I read it, mixed feelings. Pleased with his attitude; regretful for the cards dealt on the ‘re’deal. Relitigating the Silas question (s): …was he the right hire for the Harden team? I thought so. …was he as mercilessly bad as a coach of the team he actually had to coach - - or was he horribly hamstrung by FO? Young guys lost significant growth-time under SS. However, none of the missing have made me go, ‘drat, look what he’s doing there!’ Christopher, a rotational player I thought, is now, years later, part of the Heat’s player development program, best in the biz. Will he ultimately emerge?
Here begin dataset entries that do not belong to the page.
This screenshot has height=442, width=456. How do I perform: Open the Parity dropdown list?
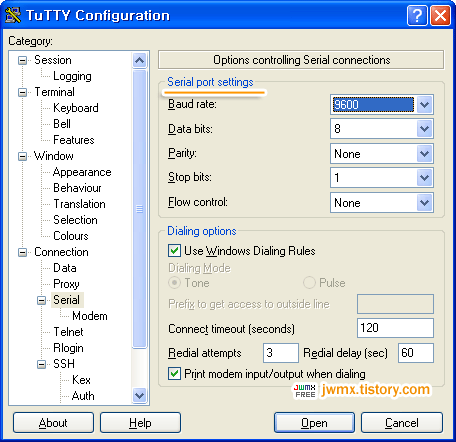[424, 154]
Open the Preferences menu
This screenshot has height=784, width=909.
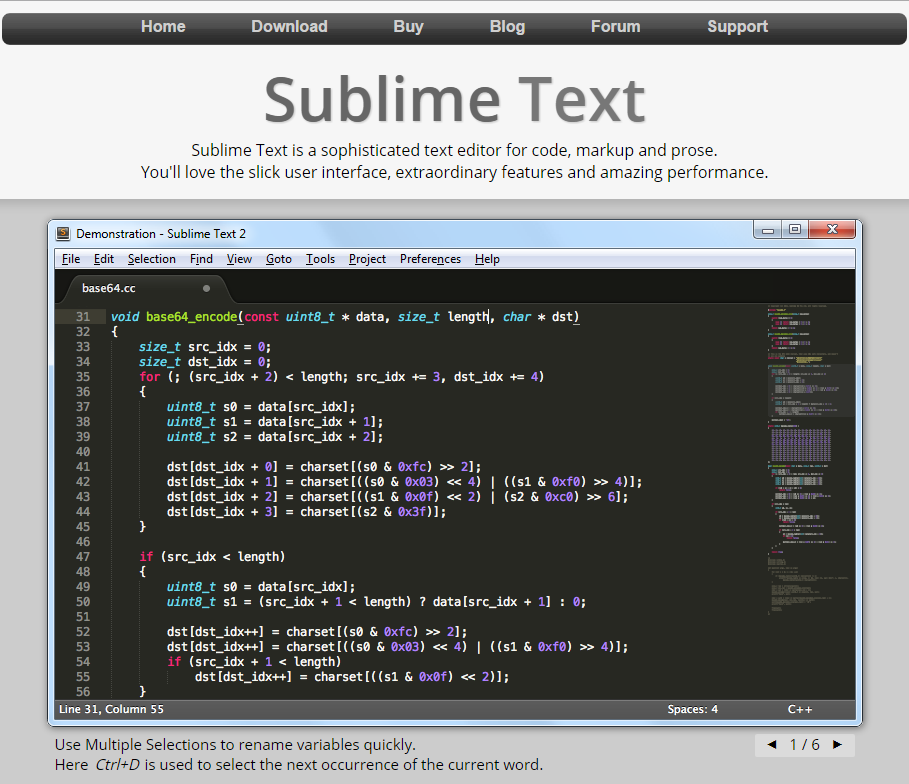430,259
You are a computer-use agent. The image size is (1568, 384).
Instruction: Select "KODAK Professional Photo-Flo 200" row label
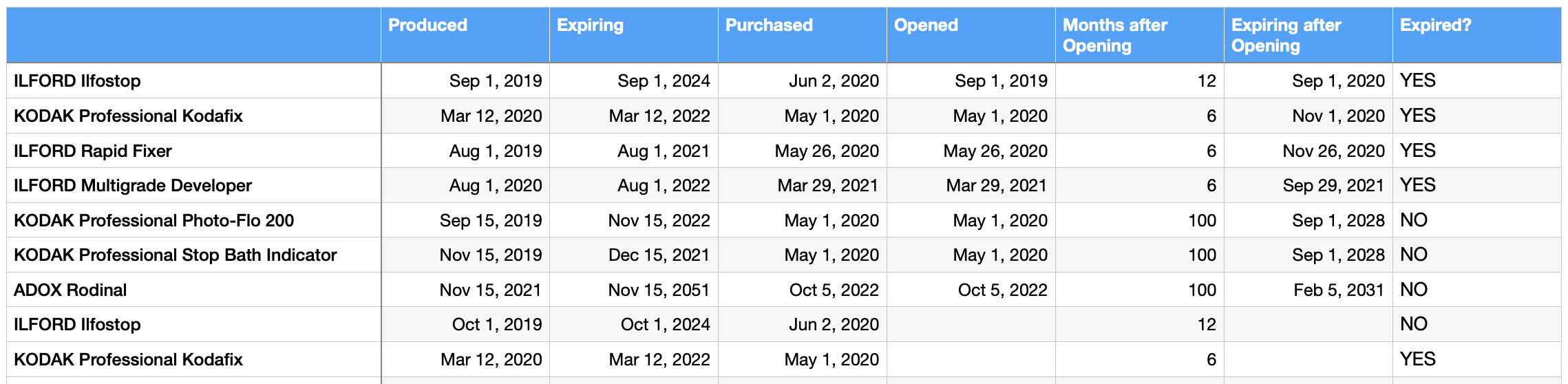153,220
I'll still annoyed with Stone for keeping Silas the 3rd year when it was so obvious he wasn't suited for the job. Maybe it ended up being a good decision. I was happy when the Rockets hired him but after one season it was obvious he was not head coaching material. Been a fan ~40 years, even before moving to Houston. There are two Rockets eras I've tried to wipe from my memory: The Steve Francis era and the 3 seasons of Stephen Silas.
This is the key point right here: When people pile on Silas just remember that the Rockets were designed to lose. They had no interest in acquiring veterans during phase 1 because they wanted to tank for high draft picks while force feeding development minutes to the rookies. Jabari and Jalen weren't the phenoms we thought they would be and we're lying to ourselves if we think that better coaching could've helped Jalen Green become a Derrick Rose type player during his rookie year. It was a no win situation for Silas, so I don't agree with the hatred for him. I'm glad we have Ime, but I think those Silas teams would've also looked better if he had two or three reliable veterans to rely on. FVV as a point guard is much better than the KPJ/Daishen Nix/TyTy Washington mess we had at the position. Dillon Brooks is a lot better than Jae'Sean Tate. I hope Silas eventually gets another NBA head coaching opportunity because he had a horrible set of circumstances to deal with in Houston.
He performed his role as tank commander adequately, but I don't think he did our player development any favors. It feels like Jalen and Alpi's defensive capabilities in particular basically had to be rebuilt from scratch when Udoka got here.
i bet it's nice seeing the fruits of his labor, despite not being part of the group anymore. he started all of this. maybe one day he'll the the chance to end it.
Silas was not it but there was also no way he could have succeeded. He was here to take the tanking on the chin until we got a better coach/players. No actual good coach was going to take that dumpster fire after the harden split. He did an admirable job as a tank commander. salute.
People need to give Silas a break, yes he made bad decisions in terms of player development and didn't hold our lottery picks to some standards which set bad habits but without Silas, we would not have drafted so many of our key pieces because we would have had a better record. Maybe we would've gotten Ausar instead of Amen. I've watched a ton of Pistons games this season and Ausar is just straight up not as good as Amen. If Amen is S tier, Ausar would be A tier. Still good but not better. All I'm saying is, those years are over, we need to move on and Silas whether people want to admit it or not, sucked enough to help us get all these lotto picks.
Silas was an awful head coach. Completely terrible and he will never be one ever again, but he's a good dude and probably a decent assistant. Nobody would have won with that team though. Especially Silas.
Both sides took their chances, the organization got more out of it due to the NBA rewarding bad records with draft picks. Silas came away with nothing much, a broken reputation. Silas had no elite system or part that he was elite at, his plan of getting players open is not that revolutionary. And his execution of Defense was nonexistent.
I hope we don't see the same article every time this team has some success going forward. It's like talking to Neville Chamberlain about how the Brits performed in WWII.